Reproduce the records below verbatim, starting at the line that contains "This screenshot has width=1200, height=667." and ending at the line that contains "coord(261,63)", with both of those lines included.
---- Data listing
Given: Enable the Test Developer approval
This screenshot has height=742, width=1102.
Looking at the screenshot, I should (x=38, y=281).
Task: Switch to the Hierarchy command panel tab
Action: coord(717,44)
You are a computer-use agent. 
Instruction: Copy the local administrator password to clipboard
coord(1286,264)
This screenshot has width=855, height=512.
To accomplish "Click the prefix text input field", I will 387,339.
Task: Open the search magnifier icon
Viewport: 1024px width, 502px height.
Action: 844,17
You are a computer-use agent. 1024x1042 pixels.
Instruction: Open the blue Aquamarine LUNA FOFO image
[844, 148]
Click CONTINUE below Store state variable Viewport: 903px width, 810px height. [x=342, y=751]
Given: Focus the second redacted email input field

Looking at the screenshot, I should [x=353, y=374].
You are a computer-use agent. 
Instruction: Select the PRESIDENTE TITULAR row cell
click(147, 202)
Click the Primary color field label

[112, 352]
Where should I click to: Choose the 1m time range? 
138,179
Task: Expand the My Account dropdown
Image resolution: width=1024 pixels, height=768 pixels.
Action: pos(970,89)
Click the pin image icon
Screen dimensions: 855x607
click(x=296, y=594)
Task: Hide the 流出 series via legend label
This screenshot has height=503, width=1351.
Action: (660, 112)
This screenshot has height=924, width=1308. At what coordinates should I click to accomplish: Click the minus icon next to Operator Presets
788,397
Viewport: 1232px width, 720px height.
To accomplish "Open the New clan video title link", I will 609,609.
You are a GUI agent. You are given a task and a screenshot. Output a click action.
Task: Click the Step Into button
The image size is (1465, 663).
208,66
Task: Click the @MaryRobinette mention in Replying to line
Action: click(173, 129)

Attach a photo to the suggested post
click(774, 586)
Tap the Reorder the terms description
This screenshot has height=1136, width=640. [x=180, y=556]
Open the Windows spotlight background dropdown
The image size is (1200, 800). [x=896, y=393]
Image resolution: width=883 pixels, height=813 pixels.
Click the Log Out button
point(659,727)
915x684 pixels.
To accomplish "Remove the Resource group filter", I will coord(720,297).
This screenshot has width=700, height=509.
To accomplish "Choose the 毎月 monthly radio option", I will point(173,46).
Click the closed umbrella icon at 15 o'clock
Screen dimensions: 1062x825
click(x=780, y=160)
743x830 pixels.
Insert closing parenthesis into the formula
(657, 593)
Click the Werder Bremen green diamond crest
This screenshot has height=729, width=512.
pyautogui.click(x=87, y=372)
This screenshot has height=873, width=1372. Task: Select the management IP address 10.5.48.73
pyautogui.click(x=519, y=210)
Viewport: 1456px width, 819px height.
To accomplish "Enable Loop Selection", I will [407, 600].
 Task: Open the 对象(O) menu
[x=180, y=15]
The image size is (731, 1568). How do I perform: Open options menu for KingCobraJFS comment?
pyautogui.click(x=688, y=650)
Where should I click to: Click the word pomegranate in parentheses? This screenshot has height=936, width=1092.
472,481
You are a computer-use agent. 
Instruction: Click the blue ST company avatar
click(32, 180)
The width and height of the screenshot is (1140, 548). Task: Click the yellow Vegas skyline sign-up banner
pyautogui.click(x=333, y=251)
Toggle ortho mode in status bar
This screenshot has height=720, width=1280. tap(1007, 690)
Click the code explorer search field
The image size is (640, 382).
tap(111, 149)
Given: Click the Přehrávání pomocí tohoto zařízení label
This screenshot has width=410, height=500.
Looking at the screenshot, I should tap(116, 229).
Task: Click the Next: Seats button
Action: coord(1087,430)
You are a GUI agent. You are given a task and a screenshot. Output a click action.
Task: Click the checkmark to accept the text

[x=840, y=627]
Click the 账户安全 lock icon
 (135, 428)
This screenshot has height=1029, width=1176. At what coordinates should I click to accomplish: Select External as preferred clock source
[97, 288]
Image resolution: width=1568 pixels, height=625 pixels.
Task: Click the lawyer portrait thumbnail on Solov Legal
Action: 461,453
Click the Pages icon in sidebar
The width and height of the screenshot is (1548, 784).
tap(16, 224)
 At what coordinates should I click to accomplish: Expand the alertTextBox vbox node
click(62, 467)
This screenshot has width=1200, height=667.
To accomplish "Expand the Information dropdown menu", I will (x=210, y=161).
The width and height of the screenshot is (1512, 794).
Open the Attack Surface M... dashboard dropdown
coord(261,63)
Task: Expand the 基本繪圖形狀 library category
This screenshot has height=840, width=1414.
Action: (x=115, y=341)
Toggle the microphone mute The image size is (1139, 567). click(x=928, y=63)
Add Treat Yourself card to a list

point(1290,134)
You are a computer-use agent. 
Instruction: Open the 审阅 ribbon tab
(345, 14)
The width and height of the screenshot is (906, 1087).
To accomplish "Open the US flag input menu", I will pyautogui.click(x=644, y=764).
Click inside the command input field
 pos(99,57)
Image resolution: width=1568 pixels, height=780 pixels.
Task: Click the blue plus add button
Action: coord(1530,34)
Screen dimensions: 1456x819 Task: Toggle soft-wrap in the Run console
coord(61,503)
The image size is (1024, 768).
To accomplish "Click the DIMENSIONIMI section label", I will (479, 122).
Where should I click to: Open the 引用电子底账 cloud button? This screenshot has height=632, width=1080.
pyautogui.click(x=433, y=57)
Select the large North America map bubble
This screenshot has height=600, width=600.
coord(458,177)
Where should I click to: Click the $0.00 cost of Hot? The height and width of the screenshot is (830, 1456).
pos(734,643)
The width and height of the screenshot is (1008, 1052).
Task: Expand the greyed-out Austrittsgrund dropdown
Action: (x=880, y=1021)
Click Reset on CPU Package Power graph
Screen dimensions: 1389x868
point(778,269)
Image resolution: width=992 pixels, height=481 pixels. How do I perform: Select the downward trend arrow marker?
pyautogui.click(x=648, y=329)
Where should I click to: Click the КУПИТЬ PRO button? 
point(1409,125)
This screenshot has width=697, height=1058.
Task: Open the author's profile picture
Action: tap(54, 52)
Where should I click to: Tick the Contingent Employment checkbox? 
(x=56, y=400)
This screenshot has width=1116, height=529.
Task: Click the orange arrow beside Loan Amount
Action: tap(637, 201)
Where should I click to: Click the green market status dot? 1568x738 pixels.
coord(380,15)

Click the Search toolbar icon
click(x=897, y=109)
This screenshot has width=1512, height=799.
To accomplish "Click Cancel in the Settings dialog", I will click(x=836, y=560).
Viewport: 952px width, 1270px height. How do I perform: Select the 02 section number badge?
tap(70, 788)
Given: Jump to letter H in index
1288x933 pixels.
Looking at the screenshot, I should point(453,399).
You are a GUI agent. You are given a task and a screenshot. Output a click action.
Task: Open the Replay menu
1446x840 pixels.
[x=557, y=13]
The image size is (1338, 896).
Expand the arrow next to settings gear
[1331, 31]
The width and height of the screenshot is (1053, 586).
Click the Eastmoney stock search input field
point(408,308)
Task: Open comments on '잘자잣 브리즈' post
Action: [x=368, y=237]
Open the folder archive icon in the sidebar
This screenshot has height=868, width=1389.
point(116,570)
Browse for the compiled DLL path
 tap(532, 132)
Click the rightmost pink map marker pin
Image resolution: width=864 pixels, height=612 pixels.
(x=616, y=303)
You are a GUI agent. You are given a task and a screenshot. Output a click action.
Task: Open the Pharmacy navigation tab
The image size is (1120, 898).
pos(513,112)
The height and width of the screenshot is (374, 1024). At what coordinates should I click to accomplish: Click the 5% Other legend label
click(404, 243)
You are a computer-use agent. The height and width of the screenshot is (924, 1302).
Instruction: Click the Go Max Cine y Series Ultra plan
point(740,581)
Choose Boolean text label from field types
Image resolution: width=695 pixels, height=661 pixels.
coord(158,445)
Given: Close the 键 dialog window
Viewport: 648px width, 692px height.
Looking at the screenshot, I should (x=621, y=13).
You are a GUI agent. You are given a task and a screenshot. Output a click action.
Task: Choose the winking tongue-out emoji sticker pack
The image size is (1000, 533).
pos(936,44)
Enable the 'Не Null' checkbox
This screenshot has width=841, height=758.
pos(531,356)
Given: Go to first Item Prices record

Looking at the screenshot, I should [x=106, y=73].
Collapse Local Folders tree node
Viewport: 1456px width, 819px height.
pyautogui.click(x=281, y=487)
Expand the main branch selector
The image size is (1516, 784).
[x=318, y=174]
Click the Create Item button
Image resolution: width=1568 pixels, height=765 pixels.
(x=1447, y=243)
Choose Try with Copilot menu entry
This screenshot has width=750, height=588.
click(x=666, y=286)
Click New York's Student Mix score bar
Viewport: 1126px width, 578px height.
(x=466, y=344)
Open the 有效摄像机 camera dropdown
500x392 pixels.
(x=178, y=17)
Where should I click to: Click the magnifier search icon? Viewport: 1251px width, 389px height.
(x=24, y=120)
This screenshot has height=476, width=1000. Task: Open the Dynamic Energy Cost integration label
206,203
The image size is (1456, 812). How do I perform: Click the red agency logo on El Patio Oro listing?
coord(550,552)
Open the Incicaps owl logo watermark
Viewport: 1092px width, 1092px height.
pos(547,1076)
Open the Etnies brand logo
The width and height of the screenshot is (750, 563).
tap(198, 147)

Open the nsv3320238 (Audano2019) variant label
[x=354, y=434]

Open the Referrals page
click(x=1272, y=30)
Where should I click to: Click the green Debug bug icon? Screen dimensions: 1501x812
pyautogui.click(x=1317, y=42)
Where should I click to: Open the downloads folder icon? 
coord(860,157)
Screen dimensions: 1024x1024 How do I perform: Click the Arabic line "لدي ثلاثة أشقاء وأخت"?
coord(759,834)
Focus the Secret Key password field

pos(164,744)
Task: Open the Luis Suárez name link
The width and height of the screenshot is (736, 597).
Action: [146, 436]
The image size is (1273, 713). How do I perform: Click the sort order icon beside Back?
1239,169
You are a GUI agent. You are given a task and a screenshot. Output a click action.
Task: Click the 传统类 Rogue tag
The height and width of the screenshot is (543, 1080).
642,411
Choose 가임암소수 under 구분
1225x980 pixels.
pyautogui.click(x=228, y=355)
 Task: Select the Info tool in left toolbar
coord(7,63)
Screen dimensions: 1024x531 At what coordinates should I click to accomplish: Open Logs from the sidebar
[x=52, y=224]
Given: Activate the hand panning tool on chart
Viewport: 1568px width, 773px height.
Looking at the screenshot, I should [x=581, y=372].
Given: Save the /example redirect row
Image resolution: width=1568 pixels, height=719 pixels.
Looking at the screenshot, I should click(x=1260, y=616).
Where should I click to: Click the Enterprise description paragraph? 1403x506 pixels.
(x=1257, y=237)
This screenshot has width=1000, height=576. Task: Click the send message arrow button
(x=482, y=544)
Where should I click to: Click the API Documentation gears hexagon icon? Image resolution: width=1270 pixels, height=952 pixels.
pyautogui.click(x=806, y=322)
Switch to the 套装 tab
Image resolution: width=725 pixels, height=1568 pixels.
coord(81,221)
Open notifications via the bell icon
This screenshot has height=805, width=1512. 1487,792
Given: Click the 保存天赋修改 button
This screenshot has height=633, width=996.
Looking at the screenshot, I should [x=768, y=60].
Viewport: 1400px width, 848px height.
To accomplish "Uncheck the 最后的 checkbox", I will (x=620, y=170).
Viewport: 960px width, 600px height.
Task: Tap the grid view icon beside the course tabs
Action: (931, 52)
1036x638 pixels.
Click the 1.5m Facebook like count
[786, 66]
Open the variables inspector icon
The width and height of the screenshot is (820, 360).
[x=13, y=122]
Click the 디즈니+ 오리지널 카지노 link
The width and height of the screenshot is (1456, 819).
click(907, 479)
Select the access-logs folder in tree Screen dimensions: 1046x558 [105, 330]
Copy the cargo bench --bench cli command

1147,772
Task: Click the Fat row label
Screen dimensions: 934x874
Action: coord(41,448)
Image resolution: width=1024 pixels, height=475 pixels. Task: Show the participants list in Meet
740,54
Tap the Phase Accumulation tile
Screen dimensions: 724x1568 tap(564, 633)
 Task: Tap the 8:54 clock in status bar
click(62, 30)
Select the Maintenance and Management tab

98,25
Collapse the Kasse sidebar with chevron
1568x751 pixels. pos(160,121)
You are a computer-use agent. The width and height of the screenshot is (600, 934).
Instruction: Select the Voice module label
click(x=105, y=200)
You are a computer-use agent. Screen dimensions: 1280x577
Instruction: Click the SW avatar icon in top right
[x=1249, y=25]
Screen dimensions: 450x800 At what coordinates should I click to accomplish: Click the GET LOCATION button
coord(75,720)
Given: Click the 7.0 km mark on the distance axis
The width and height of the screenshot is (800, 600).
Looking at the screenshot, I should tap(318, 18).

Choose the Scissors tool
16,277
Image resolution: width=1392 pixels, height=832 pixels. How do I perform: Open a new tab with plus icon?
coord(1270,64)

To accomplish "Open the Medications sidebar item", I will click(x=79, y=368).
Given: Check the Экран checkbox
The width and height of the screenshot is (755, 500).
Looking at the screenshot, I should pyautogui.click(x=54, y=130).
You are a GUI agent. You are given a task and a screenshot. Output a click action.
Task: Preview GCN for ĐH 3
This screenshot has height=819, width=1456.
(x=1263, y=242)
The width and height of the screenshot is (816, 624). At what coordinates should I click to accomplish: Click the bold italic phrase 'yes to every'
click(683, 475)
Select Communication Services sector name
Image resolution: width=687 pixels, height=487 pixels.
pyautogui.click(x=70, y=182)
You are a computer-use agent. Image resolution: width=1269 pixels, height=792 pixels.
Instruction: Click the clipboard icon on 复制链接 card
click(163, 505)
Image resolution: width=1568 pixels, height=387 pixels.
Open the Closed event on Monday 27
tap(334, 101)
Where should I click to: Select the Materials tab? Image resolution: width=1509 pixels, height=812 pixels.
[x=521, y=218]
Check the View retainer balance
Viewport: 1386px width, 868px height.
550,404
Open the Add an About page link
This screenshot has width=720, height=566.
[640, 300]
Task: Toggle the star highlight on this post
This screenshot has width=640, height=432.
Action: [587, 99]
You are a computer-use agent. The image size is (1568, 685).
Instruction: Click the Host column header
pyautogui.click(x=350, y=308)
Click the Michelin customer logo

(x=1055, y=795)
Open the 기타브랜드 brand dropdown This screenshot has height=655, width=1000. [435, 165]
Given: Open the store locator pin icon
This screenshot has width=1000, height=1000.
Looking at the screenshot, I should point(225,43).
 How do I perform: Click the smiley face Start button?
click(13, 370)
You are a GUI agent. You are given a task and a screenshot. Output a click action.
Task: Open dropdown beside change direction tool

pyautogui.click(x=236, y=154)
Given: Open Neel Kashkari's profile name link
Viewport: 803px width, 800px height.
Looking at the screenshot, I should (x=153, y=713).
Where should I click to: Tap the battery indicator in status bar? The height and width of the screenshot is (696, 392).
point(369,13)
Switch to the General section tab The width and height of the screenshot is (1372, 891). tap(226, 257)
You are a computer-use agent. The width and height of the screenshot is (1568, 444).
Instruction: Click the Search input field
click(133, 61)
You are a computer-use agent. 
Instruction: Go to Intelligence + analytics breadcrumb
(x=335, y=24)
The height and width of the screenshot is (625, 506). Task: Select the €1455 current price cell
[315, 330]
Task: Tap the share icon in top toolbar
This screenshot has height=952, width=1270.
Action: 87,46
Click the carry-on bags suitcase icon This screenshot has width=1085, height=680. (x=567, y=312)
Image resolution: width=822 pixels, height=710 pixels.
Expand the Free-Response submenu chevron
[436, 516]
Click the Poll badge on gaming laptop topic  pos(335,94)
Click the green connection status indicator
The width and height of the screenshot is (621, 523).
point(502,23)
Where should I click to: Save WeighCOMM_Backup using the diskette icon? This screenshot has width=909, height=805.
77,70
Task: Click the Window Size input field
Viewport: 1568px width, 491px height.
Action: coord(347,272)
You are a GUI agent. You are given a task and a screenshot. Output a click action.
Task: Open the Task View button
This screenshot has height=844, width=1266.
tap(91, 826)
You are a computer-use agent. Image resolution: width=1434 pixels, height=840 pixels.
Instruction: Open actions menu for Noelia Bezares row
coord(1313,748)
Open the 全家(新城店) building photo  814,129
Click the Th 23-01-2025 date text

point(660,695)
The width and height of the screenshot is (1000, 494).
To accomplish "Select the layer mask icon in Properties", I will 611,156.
--------
## Written reply
This screenshot has width=1200, height=667.
To accomplish "Expand the Information dropdown menu", I will (x=210, y=161).
The width and height of the screenshot is (1512, 794).
Open the Attack Surface M... dashboard dropdown
coord(261,63)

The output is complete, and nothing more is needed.